**Exercise description**
Only some lines are wanted: please transcribe exactly those from the one containing "The height and width of the screenshot is (255, 454)." through the end of the data, pictures excluded.

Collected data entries
---

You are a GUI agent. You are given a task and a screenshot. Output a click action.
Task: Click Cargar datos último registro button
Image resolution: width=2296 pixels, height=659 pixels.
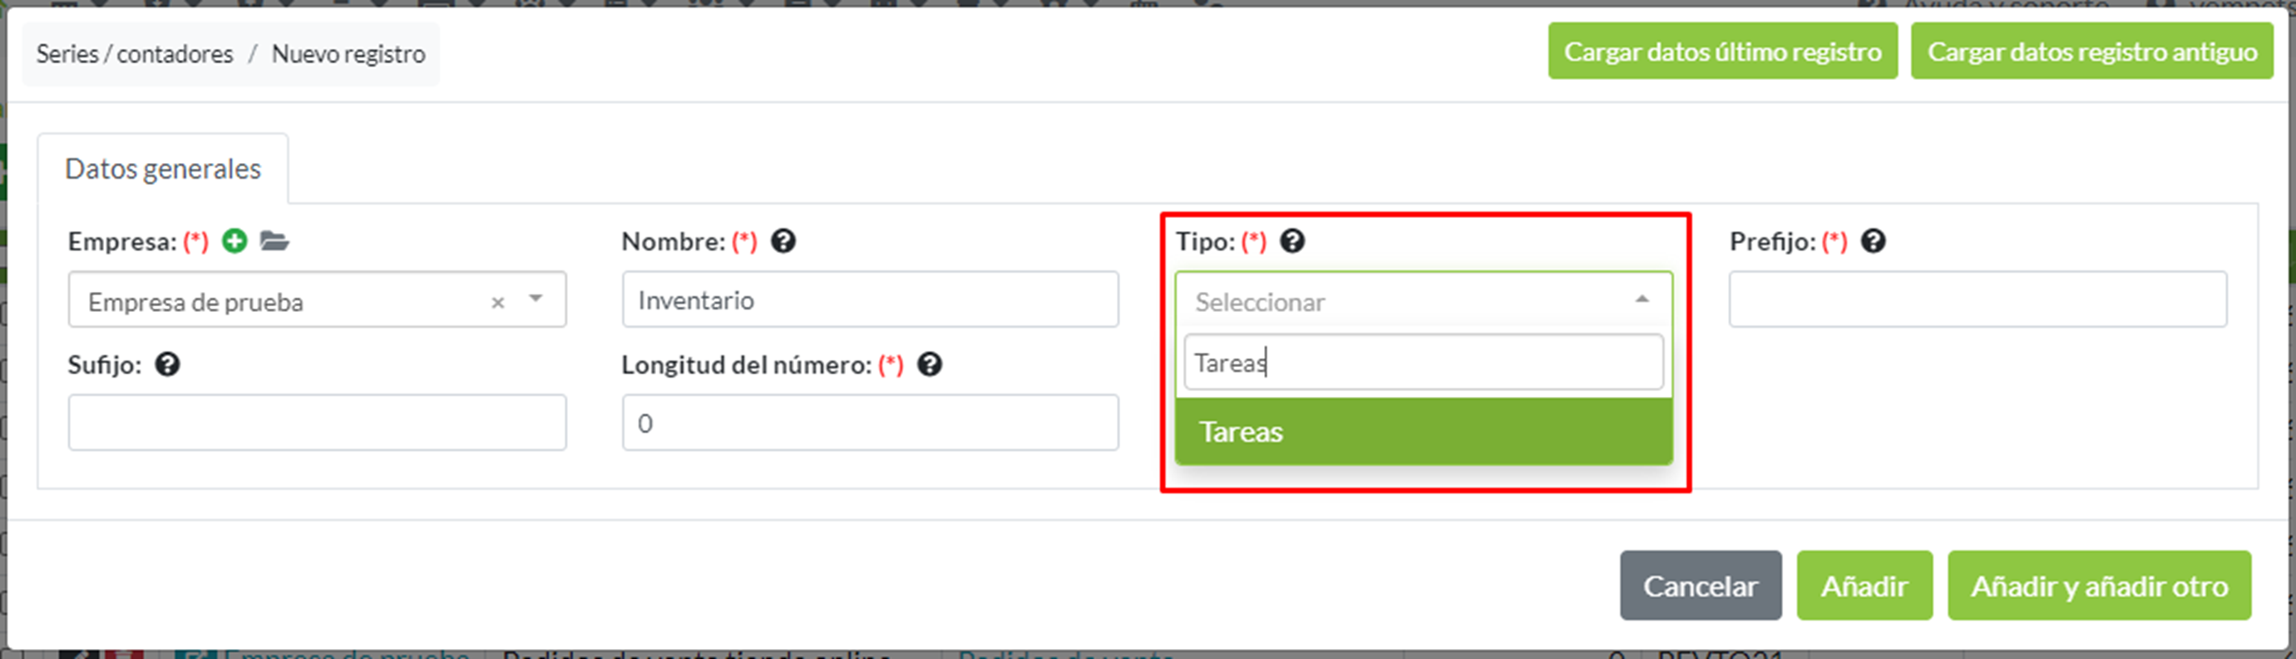point(1722,52)

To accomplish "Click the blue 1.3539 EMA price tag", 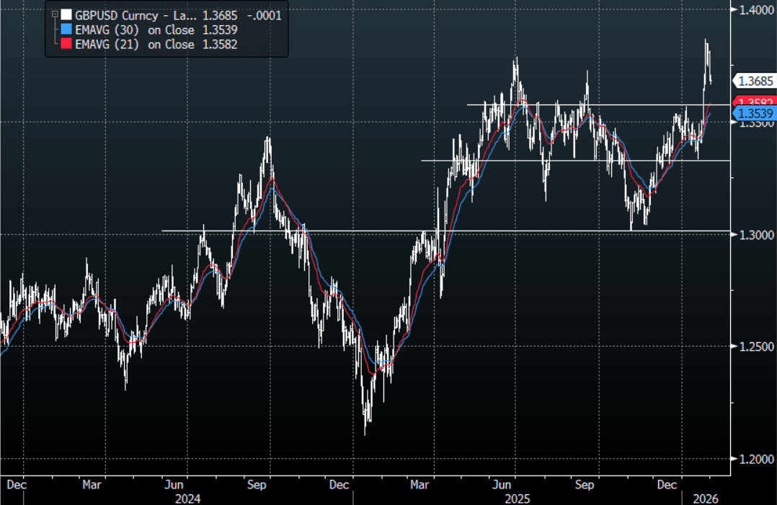I will tap(753, 114).
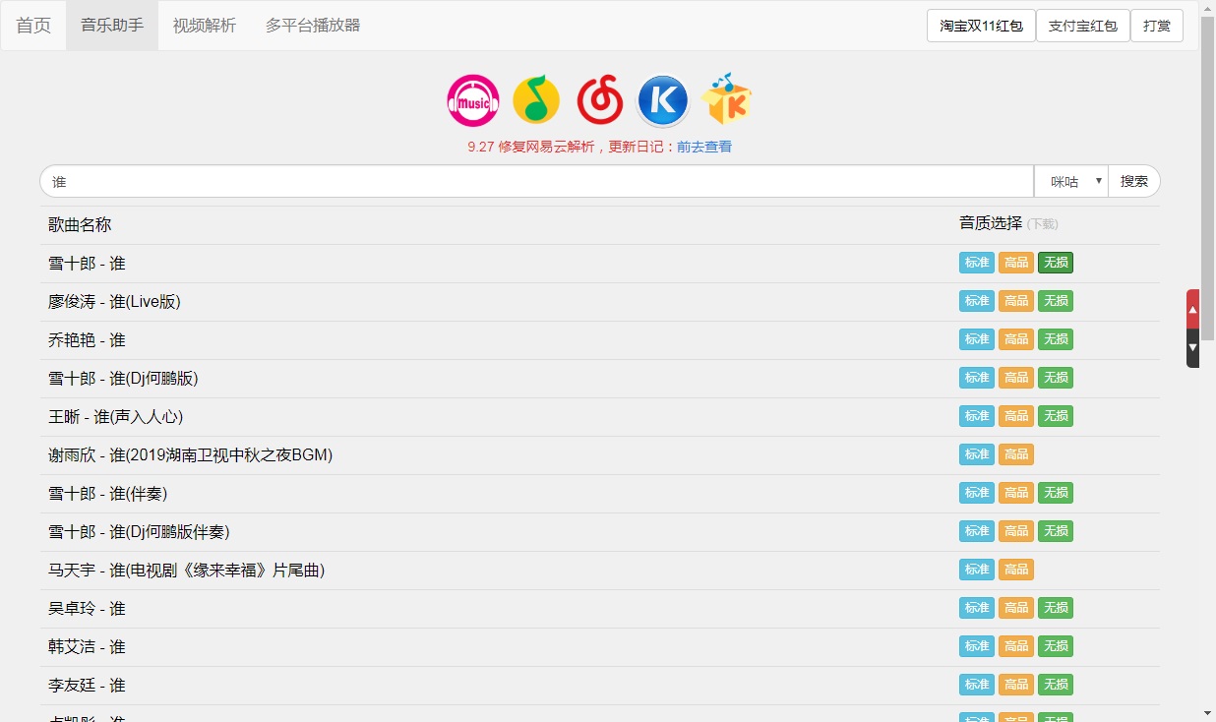1216x722 pixels.
Task: Choose the yellow QQ Music platform icon
Action: 535,100
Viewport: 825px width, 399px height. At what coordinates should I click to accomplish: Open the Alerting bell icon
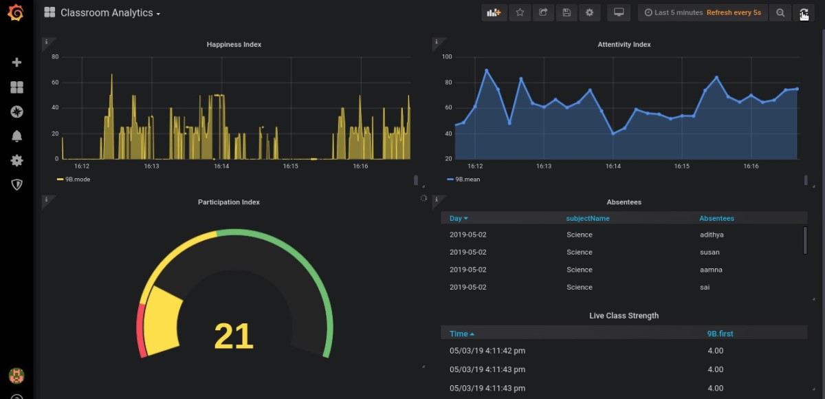coord(17,136)
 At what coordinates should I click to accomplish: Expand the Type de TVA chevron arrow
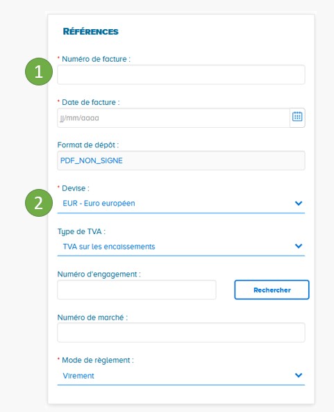click(x=299, y=246)
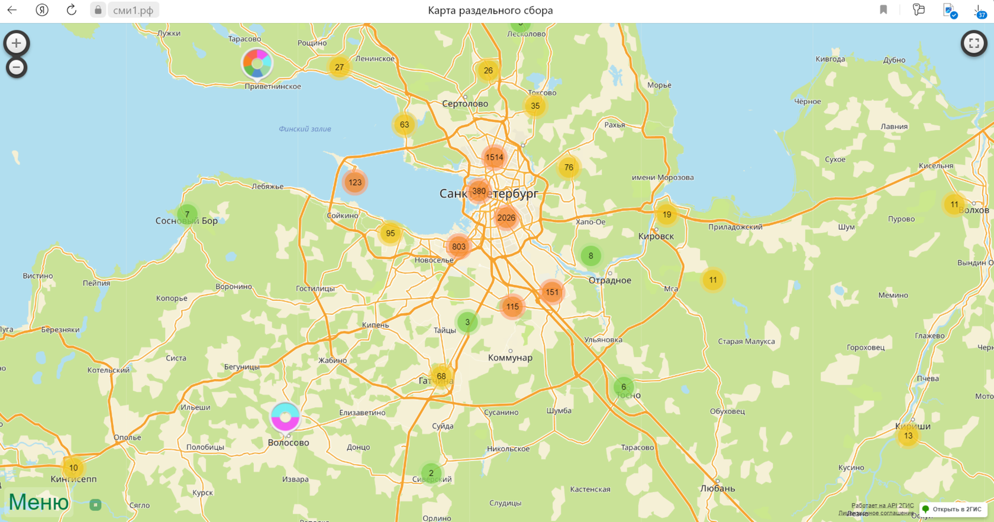The height and width of the screenshot is (522, 994).
Task: Select the cyan-pink marker at Волосово
Action: click(x=285, y=417)
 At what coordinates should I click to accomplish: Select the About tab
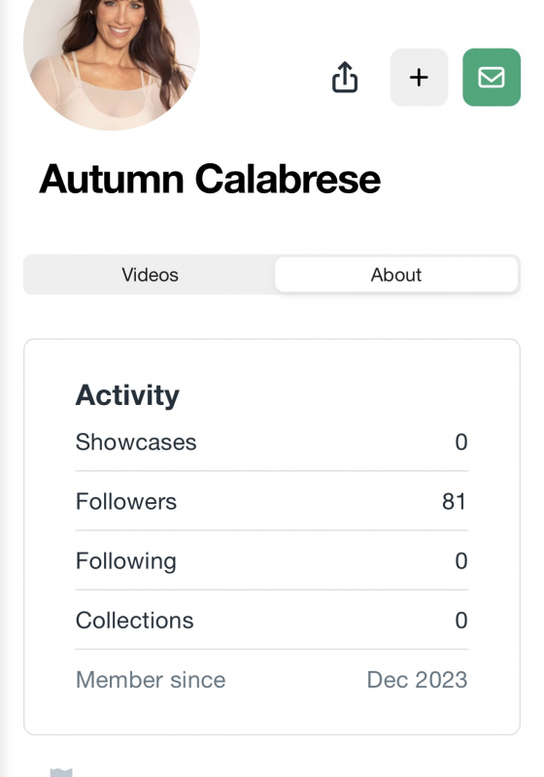396,275
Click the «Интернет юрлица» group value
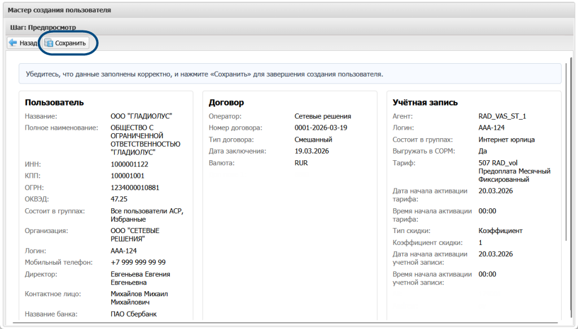The height and width of the screenshot is (329, 578). pos(506,139)
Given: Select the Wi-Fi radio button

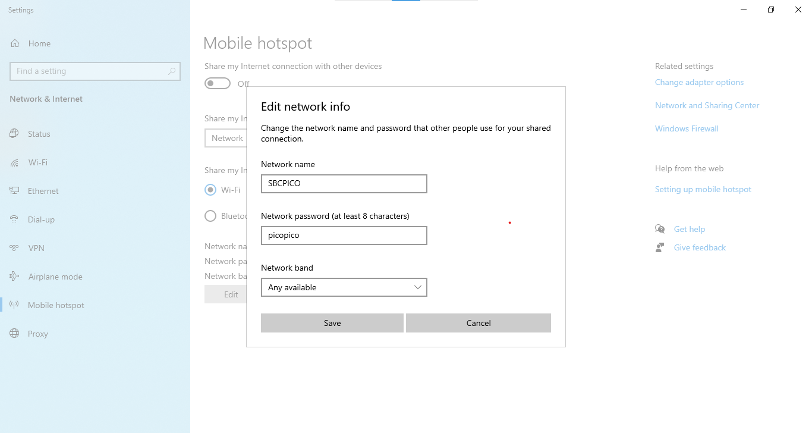Looking at the screenshot, I should [x=210, y=189].
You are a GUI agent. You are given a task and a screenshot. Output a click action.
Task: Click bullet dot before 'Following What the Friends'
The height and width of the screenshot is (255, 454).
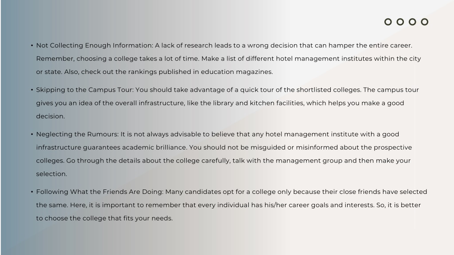point(32,192)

---

**Response to this task**
The height and width of the screenshot is (255, 454).
point(32,192)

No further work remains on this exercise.